2) The traditional professional advisor comes to the wealth holder with a specific set of skills and expertise to hand. This approach condemns the relationship to a transactional one at best. There's little application of effort or intent on the advisor's part to work out what's best for the client, from the client's point of view. In other words there is no systematic search for context. The client either does or doesn't implement the recommendation - and as a result of that decision, the professional does or doesn't get paid.
The problem is that neither the advisor nor the wealth holder have really got to grips with identifying the fundamental problem that they are trying to solve. Ah Ah!

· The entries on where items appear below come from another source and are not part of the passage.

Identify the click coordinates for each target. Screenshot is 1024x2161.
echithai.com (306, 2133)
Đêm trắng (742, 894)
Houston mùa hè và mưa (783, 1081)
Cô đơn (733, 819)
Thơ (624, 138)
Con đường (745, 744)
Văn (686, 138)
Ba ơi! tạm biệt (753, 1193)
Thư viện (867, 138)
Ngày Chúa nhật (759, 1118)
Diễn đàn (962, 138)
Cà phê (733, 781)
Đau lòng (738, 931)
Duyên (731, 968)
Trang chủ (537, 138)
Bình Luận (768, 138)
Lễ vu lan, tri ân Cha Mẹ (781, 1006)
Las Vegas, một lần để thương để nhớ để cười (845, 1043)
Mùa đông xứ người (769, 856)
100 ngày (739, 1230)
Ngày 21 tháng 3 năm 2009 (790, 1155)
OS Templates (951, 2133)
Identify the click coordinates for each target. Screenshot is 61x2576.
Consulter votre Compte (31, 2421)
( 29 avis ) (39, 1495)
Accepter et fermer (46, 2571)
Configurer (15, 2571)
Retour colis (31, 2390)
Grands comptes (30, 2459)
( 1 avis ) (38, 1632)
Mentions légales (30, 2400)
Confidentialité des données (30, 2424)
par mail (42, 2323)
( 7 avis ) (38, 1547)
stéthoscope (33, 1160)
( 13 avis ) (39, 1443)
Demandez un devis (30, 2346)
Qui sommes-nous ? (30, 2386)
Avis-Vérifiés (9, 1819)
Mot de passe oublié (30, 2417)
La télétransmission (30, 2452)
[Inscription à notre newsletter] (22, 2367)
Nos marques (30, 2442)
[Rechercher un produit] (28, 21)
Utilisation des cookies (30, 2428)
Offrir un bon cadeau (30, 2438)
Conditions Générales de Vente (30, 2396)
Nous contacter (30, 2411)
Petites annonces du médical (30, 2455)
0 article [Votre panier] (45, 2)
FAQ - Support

What the author proposes is that the whole advisor/client relationship is about to stand on its head. The first thing to do is identify, by discerning questioning, exactly what the goals are, and by goals we are talking legacy issues not tactical tax saving ideas. Once the big picture has been established then the advisor can bring the experts' and salesmen's special skills to bear. Most importantly, they will do this in the context of knowing what the end game is.
The authors use the title as a metaphorical expression of where you as an advisor sit in relation to the wealth holder. Are you a transactional sales guy, a specialist adviser, or the single most trusted person around the table through whom all future transactions will be directed? There's a place for each person, but for the specialist and salesmen amongst us, the trusted advisor will become our clients - not the ultimate directing mind of the owner or corporation.
When seeking professional advice - be careful what you wish for. It's one thing to surround yourself with an all-star cast - but what you probably want is a producer (not you by the way) who can pull it all together. You may well be better off (financially, strategically and emotionally) by first getting someone on board to help you figure out why you want help and to what end, before making any appointments. Better still - get yourself a trusted advisor and hold their feet to the fire as they represent your best interests with relevant best-in-class practitioners to plan, co-ordinate, execute and review the work you want done.